A Platform and a Conversation


Not long ago, I attended a symposium at which Dominique Raccah, publisher of Sourcebooks, talked about some of the exciting technological advances e-readers had to forward to. (The other member of the panel was Dan Sinker, who suggested that computers are obsolete and that novels will henceforth be written on cell phones by teenage Japanese girls.) When asked which innovations she was most enthusiastic about, Raccah said that—with the new e-book technology—it would soon be possible to know at any given moment to know who was reading the same book you are. This would, she said, provide a “platform for a conversation.” As it happened, I was sitting next to a book critic. We exchanged looks of mutual horror.

It’s fair to say that words like platform and conversation have been applied figuratively these days in so many ways to virtual realms that they are completely removed their literal meanings. However, the question remains: is the opportunity for a contemporaneous conversation with other readers of the same book something that anyone has been clambering for? Or is connecting Kindle readers with each other merely the next logical technological step regardless of demand? Reading has historically been a solitary activity and, I always assumed, a self-selecting pursuit, insofar as every reader I know enjoys quiet and solitude as indispensible elements of the reading experience.

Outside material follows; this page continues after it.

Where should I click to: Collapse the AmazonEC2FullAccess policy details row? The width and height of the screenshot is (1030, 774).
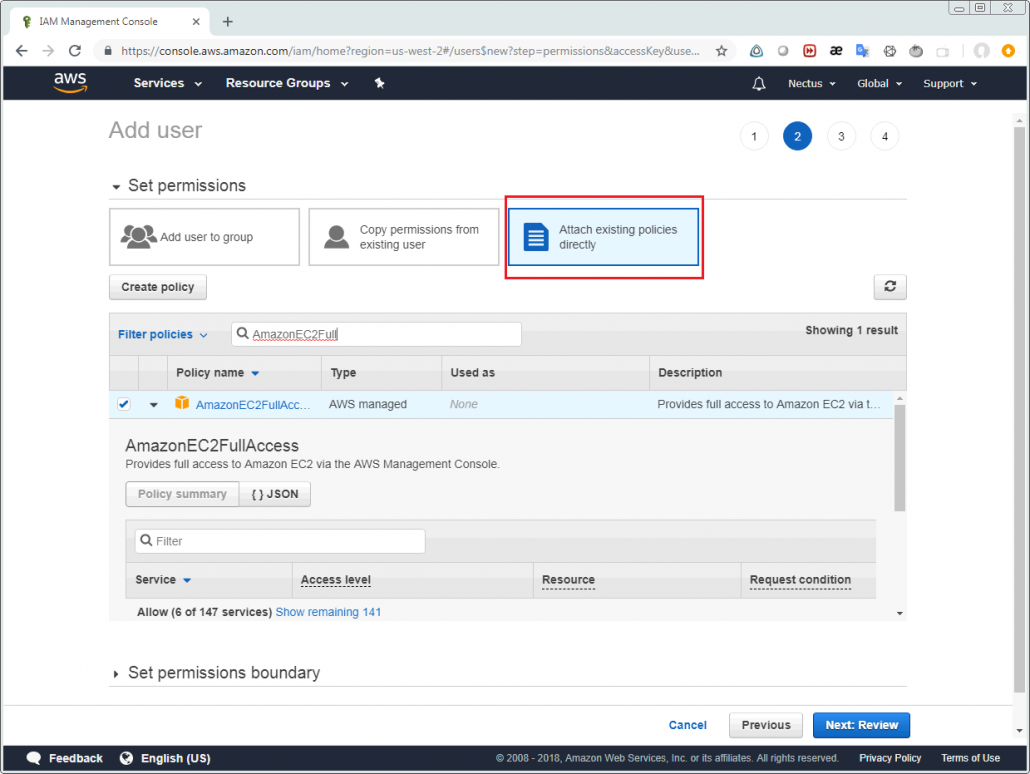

I was thinking about this the other day while reading Louis Menand in the New Yorker on the letters of T.S. Eliot. When Eliot published “Tradition and the Individual Talent”—the essay that Menand credits with creating the modern university English department—in the Egoist, the magazine boasted 185 subscribers. Despite the absence of what we now call connectivity, Eliot was somehow able to start a conversation that continues to influence the study of literature almost nine decades later. Of course, the key mechanism at work is genius, or at the very least, insight. Would a chat on Kindle among readers of The Help—the tagline for the film is “Join the conversation”—break comparable ground? It could, theoretically, but as anyone who as ever sat next to a stranger on an airplane knows conversation for conversation’s sake is not automatically a good thing.

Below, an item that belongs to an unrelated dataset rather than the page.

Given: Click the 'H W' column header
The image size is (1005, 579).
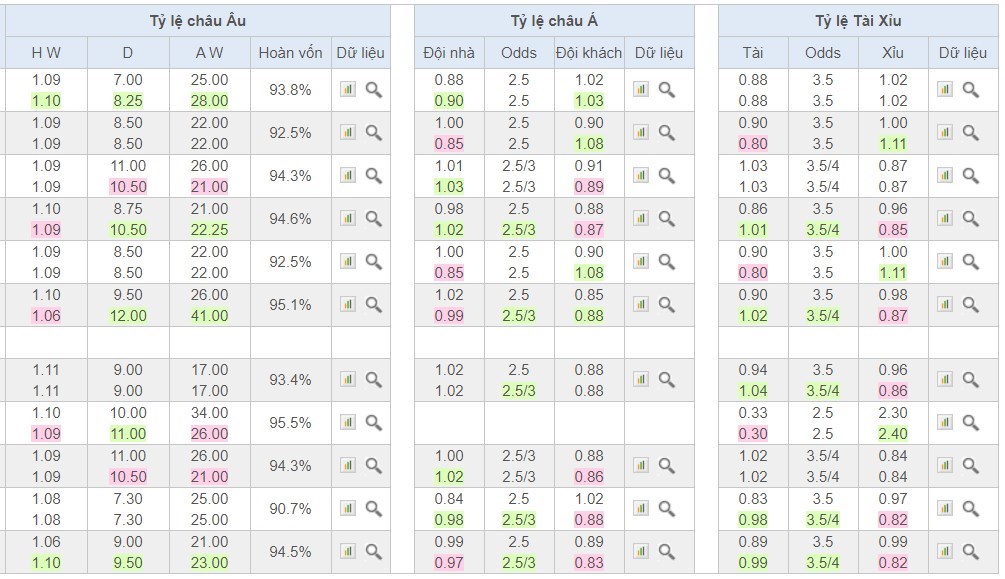Looking at the screenshot, I should point(46,53).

Sunday, September 11, 2011

Mistakes We Didn't Know We Were Making


I started Exposition on the day after I left my position at TriQuarterly in the spring of 2010. My intent, as the subhead suggested, was to reveal the peculiar circumstances of a literary sensibility in a new and impermanent age. The idea of documenting the unexpected turns of a life in literary publishing after leaving my relatively comfortable existence at TriQuarterly seemed worthy as a personal activity and potentially interesting to anyone who wanted to check it out. However, early on I encountered unexpected difficulties that maybe should not have been so unexpected. The first was that I realized I was far more comfortable commenting on the words and works of others than I was offering regular opinions on the shifting state of publishing, as I saw it. A second was that I came to see in short order that the necessary rapid and steady pace of a blog was disharmonious the uneven movement of a personal/career crisis/opportunity. A significant aspect of redirecting a career after thirteen years in the same job is knocking on doors—real and metaphorical—trying to sell stories, books, and oneself. Yet it’s bad form at best to discuss specific job or creative opportunities while they are pending. And so I was left toiling in quiet desperation out in the world, while devoting Exposition to stories like this, commenting on the fault lines between print and technology, a tectonics that are as limiting as they are important.

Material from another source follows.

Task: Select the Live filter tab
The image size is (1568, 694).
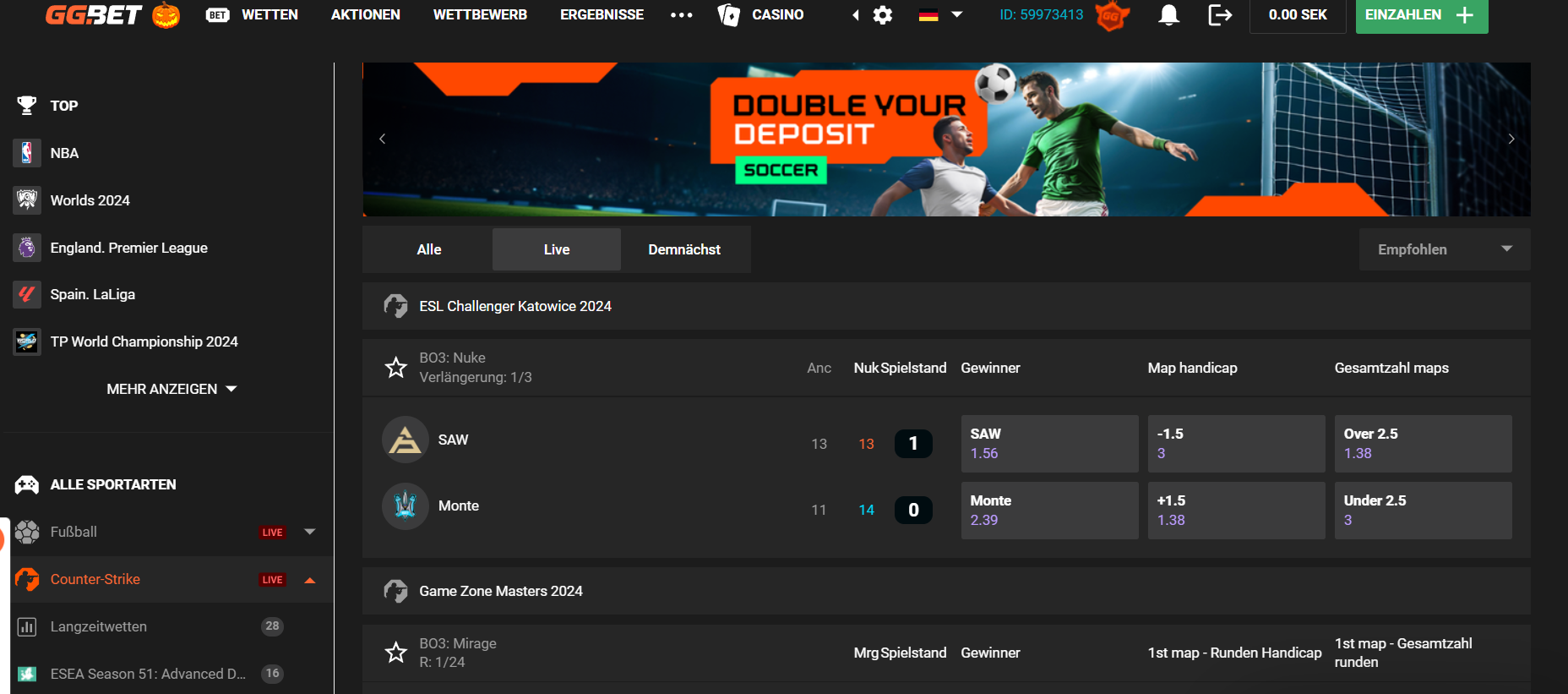Action: tap(556, 249)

Over the past few months, though, circumstances have changed. For one thing, what seemed at first to be an unwelcome job change at an inopportune time has turned into a walk-on role in one of the great labor crises of the last century and a half. Secondly, after a year of development, I am (with a few other souls of equally questionable judgment) on the verge of launching a publishing experiment inspired by the current circumstances in Chicago and in publishing. We will be announcing the project and a new website in the next month. In the meantime, I hope provide context and a rationale for such a step, with the understanding that rationales are not always rational.